Problem: In the entries below, count the lines that contain the word "screenshot" and give only that number.
╭─ Provided material
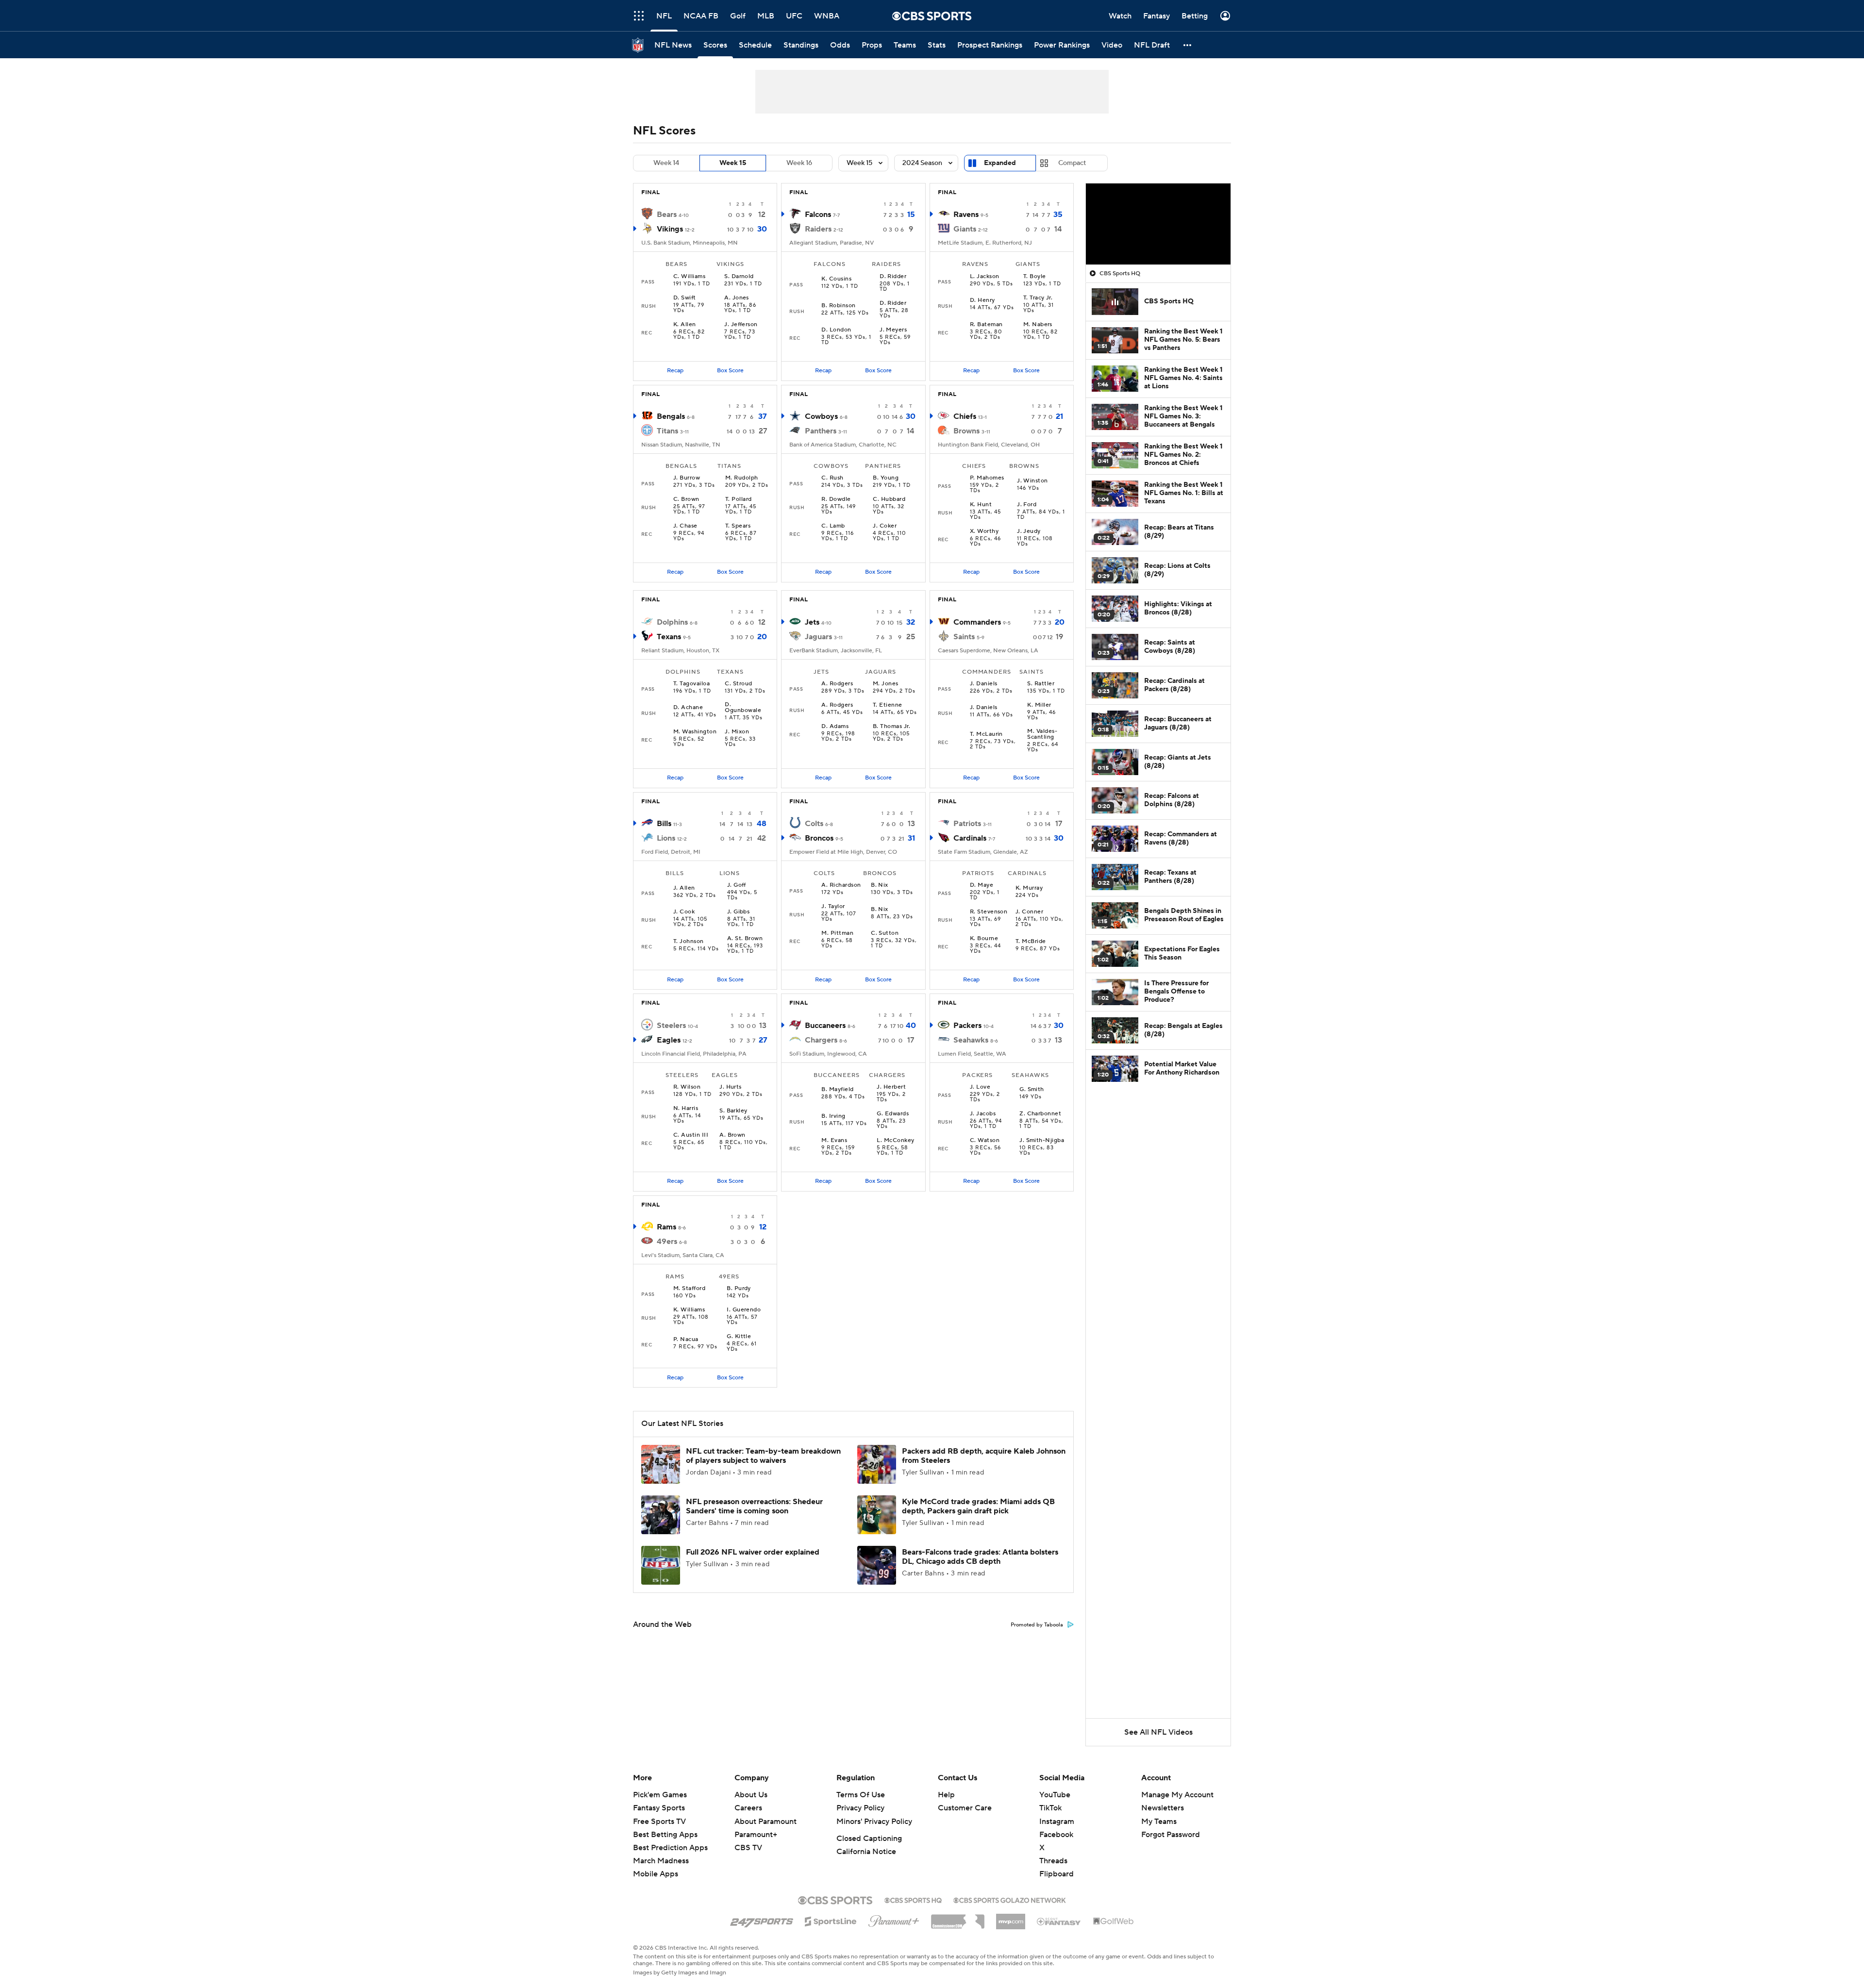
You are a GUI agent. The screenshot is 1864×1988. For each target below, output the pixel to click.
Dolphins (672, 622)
╰─
╭─ Provided material
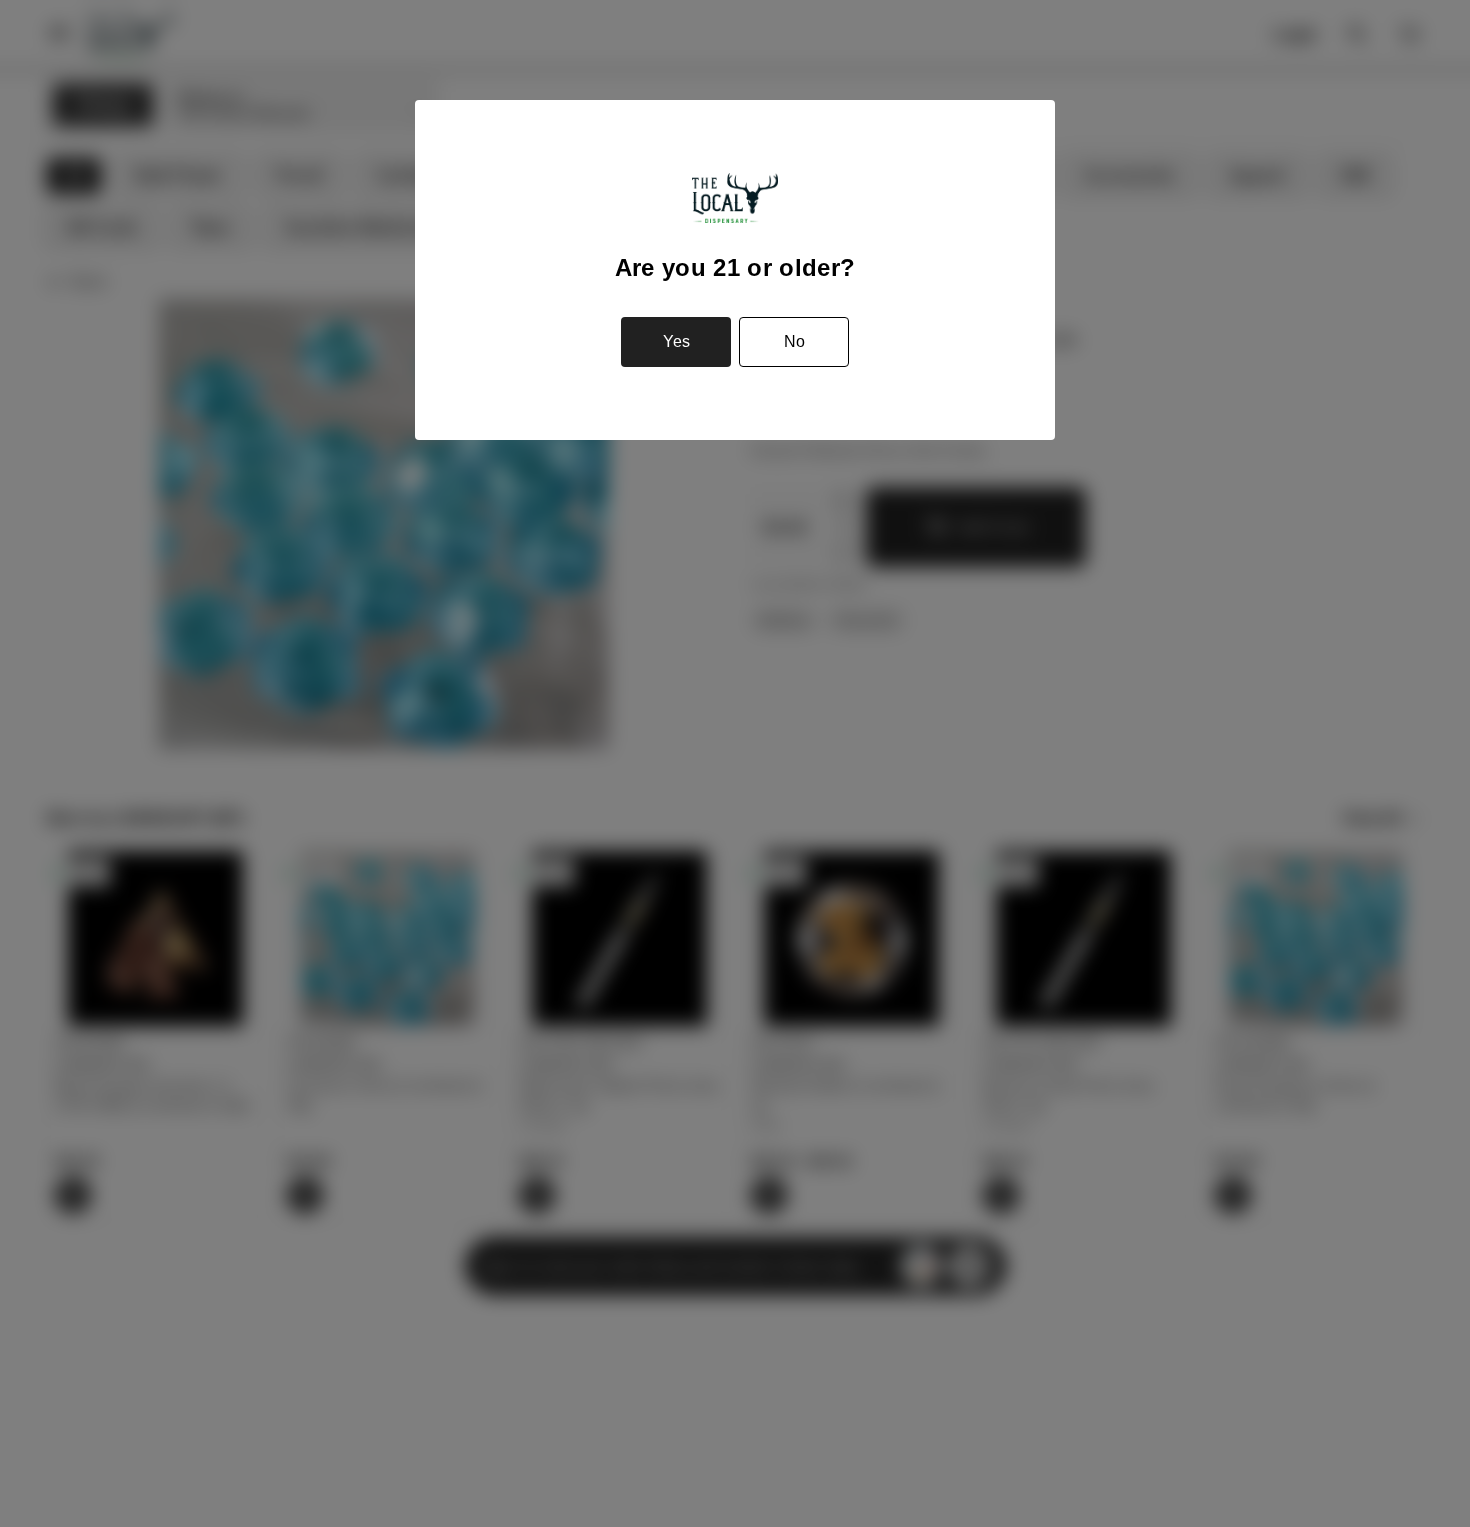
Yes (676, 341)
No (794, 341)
╰─
╭─ Provided material
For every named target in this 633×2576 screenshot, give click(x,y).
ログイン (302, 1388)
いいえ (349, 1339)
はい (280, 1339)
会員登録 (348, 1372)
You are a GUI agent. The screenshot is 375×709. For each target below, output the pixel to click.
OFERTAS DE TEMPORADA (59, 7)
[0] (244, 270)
╰─
The answer: 3